There is one surprising thing about Japan's male-dominated — some may say rabidly misogynistic — society: manga and anime support women. True, there are plenty of examples to the contrary (take a short stroll through any Akihabara anime shop if you need proof). But at the same time, the modern Japanese women can find solace, encouragement and inspiration in the manga and anime series that seem to sympathize with them — works that reflect personal experiences in a way that other forms of fiction can rarely match. It's probably safe to say that most women probably had at least one series that helped see them through their difficult teenage years.

A perfunctory glance at the manga section of any bookstore reveals that many best-selling authors are women, and sex (explicit and otherwise), gore and violence often features in their work. Manga artist Kyoko Okazaki broke new ground with stories about casual sex and prostitution among Japanese "office ladies," and also with more disturbing works about murder, human trafficking and the goings-on in Tokyo's sex shops. Moyoco Anno (who is married to anime maestro Hideaki Anno of the "Evangelion" series) explored the desires and sexuality of Japanese women, as well as their need to be feminine and sexy in order to survive and attain happiness in a male-dominated society.

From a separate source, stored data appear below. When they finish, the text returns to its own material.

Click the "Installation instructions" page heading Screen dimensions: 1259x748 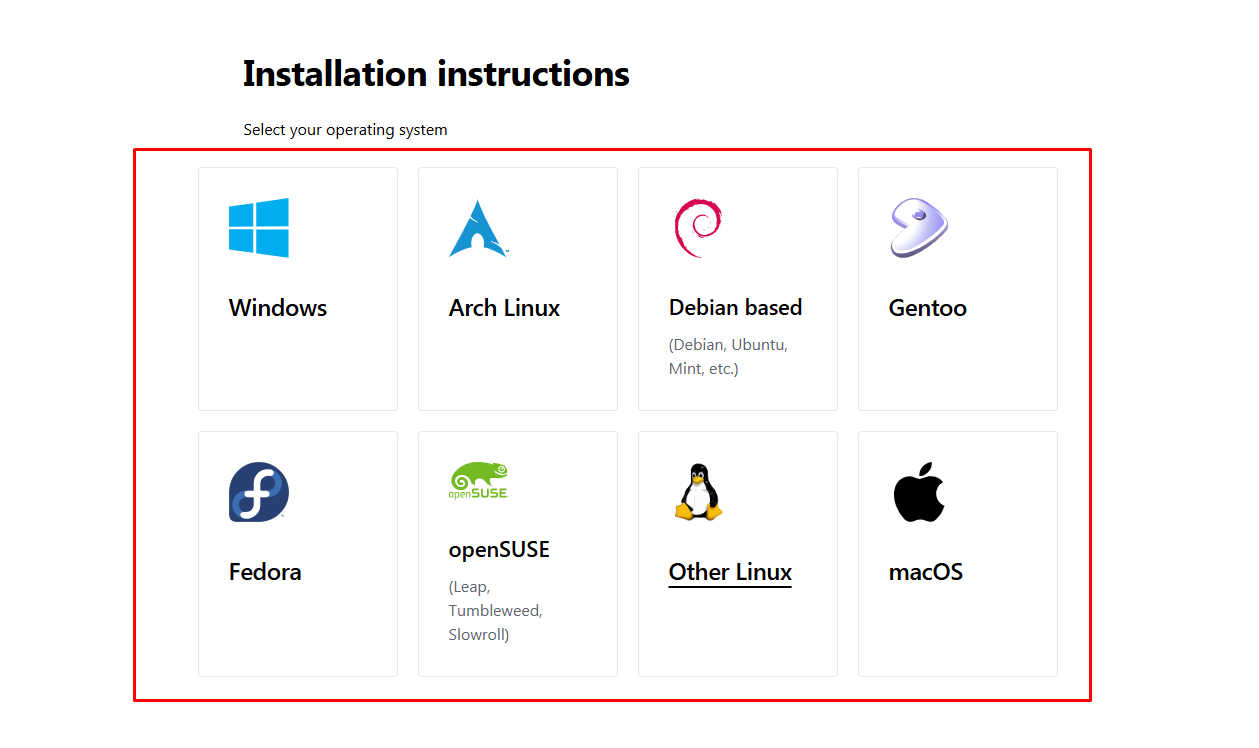click(436, 74)
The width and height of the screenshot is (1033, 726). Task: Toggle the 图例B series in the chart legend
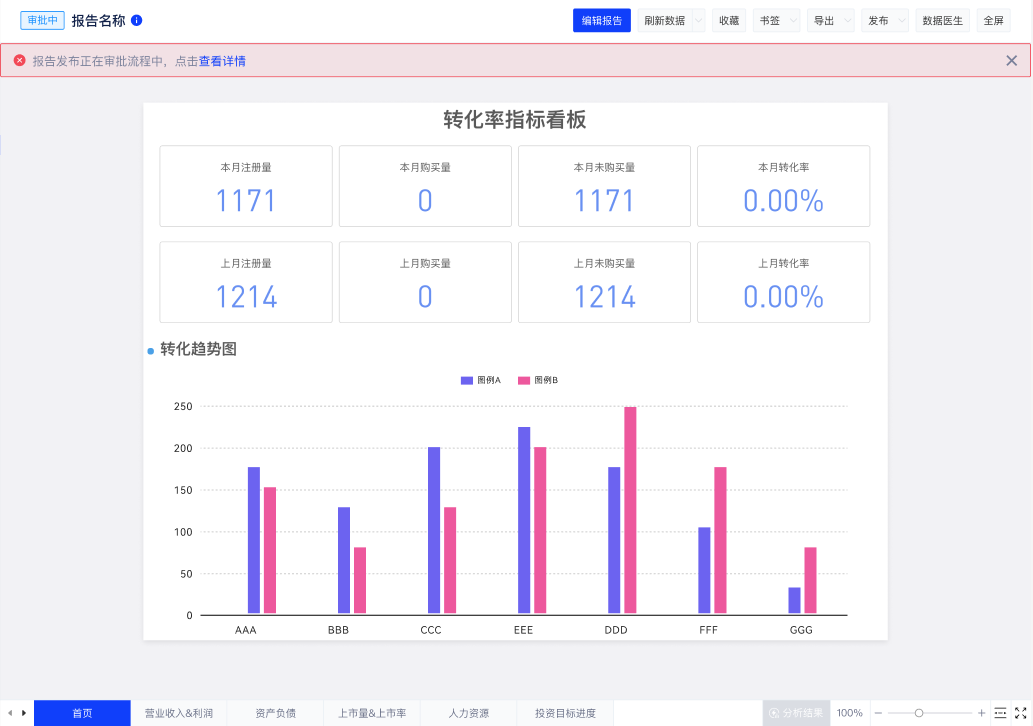point(538,381)
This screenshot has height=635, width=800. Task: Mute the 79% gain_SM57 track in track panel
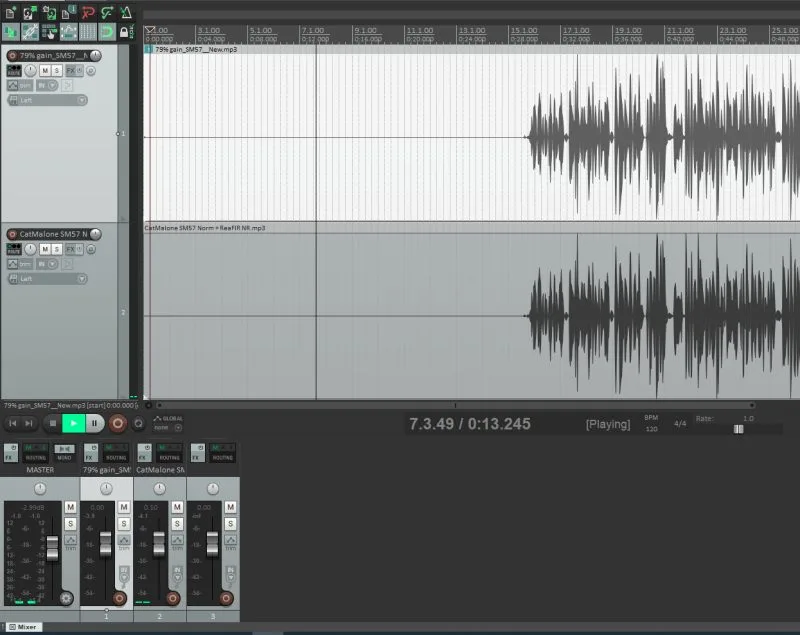(45, 71)

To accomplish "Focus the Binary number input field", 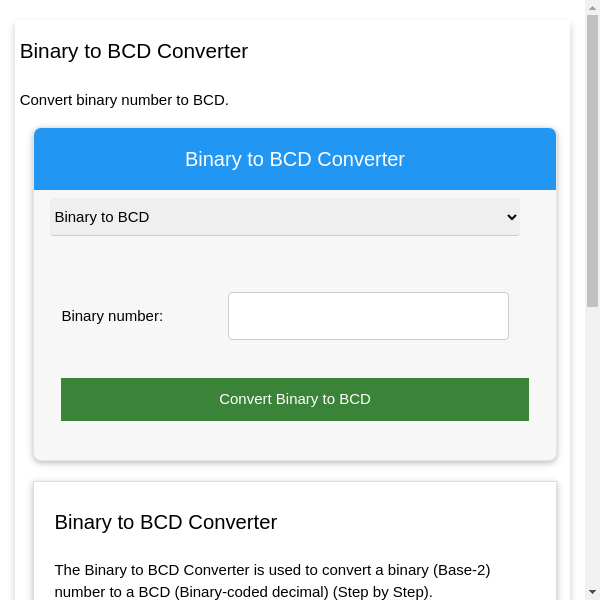I will tap(368, 316).
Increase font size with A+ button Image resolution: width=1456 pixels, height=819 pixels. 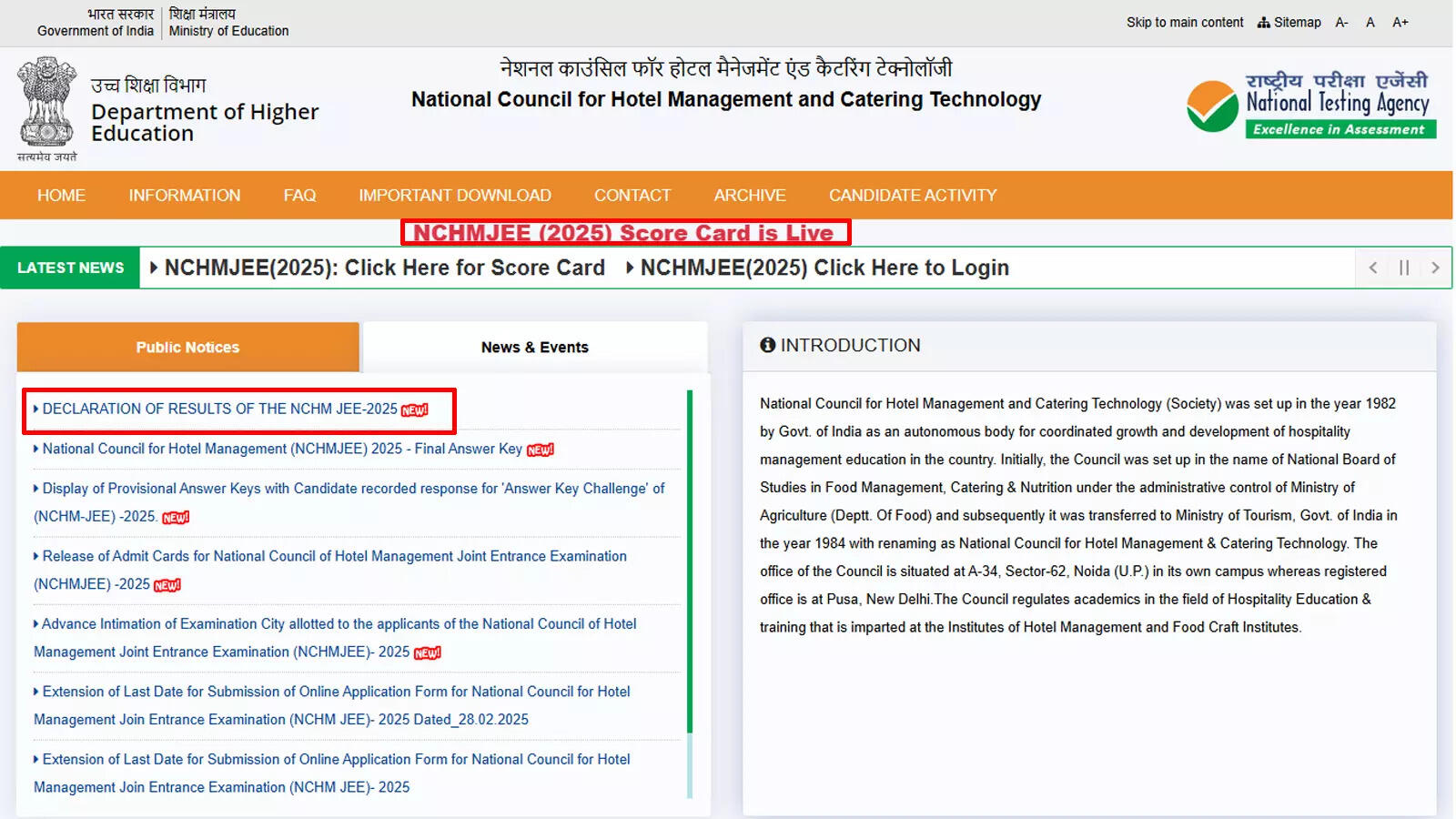coord(1400,22)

Then there's the "magical girl" genre, known as mahō shōjo and majokko in Japan, which researcher Kumiko Saito describes as "a mainstay of television animation programming that distinctly targets prepubescent female viewers. The conventions of the magical girl genre, especially the elaborate description of metamorphosis that enables an ordinary girl to turn into a supergirl, have been widely imitated across various genres and media categories."